The great man was now gathering up the portfolios, while still talking to Madame Bouchard. The Charbonnels were wrangling in the corner where they had remained silent and ill at ease ever since their arrival. They had twice attempted to get hold of Rougon, but had been anticipated by the colonel and the young woman. Now, at last, M. Charbonnel pushed his wife towards the ex-President.

‘This morning,’ she stammered, ‘we received a letter from your mother——’

Rougon did not allow her to finish, but took her and her husband into the window-recess on the right hand, once more abandoning his portfolios without any great sign of impatience.

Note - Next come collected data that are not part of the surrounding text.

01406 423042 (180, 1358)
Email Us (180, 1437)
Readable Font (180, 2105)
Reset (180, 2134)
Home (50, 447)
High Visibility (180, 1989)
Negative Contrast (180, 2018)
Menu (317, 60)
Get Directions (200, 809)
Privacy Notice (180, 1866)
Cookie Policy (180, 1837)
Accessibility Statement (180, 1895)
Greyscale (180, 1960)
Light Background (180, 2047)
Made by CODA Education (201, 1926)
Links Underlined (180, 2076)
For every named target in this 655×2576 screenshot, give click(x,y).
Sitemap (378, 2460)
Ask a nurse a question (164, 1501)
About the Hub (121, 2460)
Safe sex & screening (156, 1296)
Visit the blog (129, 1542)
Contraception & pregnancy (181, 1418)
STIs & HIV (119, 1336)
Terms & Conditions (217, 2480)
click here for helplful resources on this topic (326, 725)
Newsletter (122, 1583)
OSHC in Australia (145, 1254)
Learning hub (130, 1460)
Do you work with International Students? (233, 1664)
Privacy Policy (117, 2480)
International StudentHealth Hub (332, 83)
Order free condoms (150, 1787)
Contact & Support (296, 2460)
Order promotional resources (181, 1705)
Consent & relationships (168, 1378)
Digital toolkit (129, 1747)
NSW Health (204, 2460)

‘We have received a letter from your mother,’ repeated Madame Charbonnel, and she was going to read the letter in question, when Rougon took it from her and glanced over it. Charbonnel was a retired oil merchant of Plassans, and he and his wife had been protected by Madame Félicité, as Rougon’s mother was called in her own little town. She had given them a letter of introduction to her son on the occasion of their presenting a petition to the Council of State. A cousin of theirs, one Chevassu, a lawyer at Faverolles, the chief town of a neighbouring department, had died, leaving his fortune of five hundred thousand francs to the Sisters of the Holy Family. Originally the Charbonnels had not expected to inherit his fortune, but having suddenly become his next heirs, owing to his brother’s death, they contested the will on the ground of undue influence; and the Sisterhood having petitioned the Council of State to authorise the payment of the bequest to them, they had left their old home at Plassans, hastened to Paris, and taken lodgings at the Hôtel du Périgord in the Rue Jacob in order that they might be on the spot to look after their interests. The matter had been lingering on for the past six months.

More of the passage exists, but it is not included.